The blackbird whirled in the autumn winds.
It was a small part of the pantomime.

Can we have theory without praxis in this day?

VIII.
I know noble accents
And lucid, inescapable rhythms;
But I know, too,
That the blackbird is involved
In what I know.

You can’t stop thinking about Lenore, either, can’t you?

Friday, July 23, 2010

Dreams, Narrative Structure, and Epistemological Authority in Wieland

This was a final for a seminar in sentimentalism and sensationalism in antebellum American literature, dressed up as a conference paper (we faked one at the end of the course, a great idea and experience for getting the swing of professional practices). What was interesting about the course was that it tried to find parity between a number of axes of discourse and debate: popular vs. high-brow (e.g., is Uncle Tom's Cabin a great piece of writing?), historical (what's going on in America?), theoretical (how does our understanding, then or now, of morals and/or emotions tie into the texts?), political (does Lippard's Quaker City say anything about his surroundings, and how should we care?).

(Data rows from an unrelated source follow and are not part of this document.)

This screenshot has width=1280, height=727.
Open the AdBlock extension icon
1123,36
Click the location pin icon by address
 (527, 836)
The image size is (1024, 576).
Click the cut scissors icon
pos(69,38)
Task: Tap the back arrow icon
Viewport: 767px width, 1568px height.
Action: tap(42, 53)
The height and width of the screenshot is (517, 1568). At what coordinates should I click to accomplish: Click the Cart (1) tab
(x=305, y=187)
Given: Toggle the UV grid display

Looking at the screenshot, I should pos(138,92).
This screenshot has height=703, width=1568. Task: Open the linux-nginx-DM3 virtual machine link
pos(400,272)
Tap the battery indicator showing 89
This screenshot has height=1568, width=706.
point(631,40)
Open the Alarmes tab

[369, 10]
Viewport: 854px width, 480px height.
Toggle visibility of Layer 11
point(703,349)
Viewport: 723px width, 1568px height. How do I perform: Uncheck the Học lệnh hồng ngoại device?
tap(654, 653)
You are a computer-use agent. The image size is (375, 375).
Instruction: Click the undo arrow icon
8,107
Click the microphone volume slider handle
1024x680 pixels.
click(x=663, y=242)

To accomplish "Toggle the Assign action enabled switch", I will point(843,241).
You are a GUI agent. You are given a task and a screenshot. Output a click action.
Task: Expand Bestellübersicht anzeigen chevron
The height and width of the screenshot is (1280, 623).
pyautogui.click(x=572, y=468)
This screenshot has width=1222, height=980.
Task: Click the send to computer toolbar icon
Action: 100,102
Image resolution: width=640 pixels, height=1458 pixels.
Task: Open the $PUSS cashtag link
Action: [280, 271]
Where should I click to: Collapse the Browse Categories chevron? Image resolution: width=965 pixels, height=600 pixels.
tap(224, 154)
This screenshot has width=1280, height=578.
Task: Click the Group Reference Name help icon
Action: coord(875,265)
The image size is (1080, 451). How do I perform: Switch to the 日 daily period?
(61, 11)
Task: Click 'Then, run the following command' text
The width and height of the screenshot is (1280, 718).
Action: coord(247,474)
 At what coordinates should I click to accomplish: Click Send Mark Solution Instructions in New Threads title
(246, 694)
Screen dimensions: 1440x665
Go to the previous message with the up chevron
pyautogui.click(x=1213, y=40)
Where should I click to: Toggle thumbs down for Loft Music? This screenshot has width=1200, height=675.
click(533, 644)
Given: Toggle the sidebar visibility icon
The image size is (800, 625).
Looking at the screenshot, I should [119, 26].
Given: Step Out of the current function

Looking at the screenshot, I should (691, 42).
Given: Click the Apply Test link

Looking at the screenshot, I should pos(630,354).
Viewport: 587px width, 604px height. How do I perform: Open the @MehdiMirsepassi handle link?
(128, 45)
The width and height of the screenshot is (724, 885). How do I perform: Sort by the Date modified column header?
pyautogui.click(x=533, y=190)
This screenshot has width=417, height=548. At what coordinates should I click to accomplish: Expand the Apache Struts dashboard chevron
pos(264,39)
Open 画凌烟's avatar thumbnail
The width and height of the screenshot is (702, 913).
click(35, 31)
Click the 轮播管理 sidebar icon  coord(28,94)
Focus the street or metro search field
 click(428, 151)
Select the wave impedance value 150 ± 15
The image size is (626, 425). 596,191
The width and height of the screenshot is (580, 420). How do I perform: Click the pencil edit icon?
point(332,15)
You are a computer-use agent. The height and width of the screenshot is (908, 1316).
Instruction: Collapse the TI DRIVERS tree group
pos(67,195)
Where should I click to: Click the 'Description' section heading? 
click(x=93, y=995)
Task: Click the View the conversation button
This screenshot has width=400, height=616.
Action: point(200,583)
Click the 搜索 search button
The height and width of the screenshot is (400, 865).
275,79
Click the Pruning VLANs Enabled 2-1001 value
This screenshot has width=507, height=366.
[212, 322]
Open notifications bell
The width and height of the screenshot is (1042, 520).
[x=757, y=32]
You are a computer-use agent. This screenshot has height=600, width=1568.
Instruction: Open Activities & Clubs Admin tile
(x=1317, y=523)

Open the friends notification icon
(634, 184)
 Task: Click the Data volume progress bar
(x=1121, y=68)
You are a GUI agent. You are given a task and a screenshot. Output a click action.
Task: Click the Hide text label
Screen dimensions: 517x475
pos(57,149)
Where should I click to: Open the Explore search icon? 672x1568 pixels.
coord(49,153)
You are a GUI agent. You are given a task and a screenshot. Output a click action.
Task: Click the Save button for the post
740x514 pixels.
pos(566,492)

My attraction to Charles Brockden Brown, known as America's first professional novelist, was because of the way his Wieland seemed to register on two valences I'm interested in: philosophical and political. In particular, we might shake out two different epistemological projects begun in the 17th century (and for which we identify as the beginning of "modern philosophy"): personal-epistemology and state-epistemology. Descartes is the paradigmatic father of the former, and Hobbes of the latter. What I have in mind is the well-known idea that Descartes was after certainty in our reasoning: how do we authorize the premises of our reasoning? By taking this to be radically unclear, he hoped to find a foundation to begin building from: the birth of modern foundationalism. My smallish claim is that Hobbes' project is the exact parallel of Descartes': the quest for legitimation of a government in the face of radical doubt about any such legitimacy. My sense is that the connections between these two different projects has largely been unexplored in the philosophical literature (though a good place to start is Toulmin's Cosmopolis).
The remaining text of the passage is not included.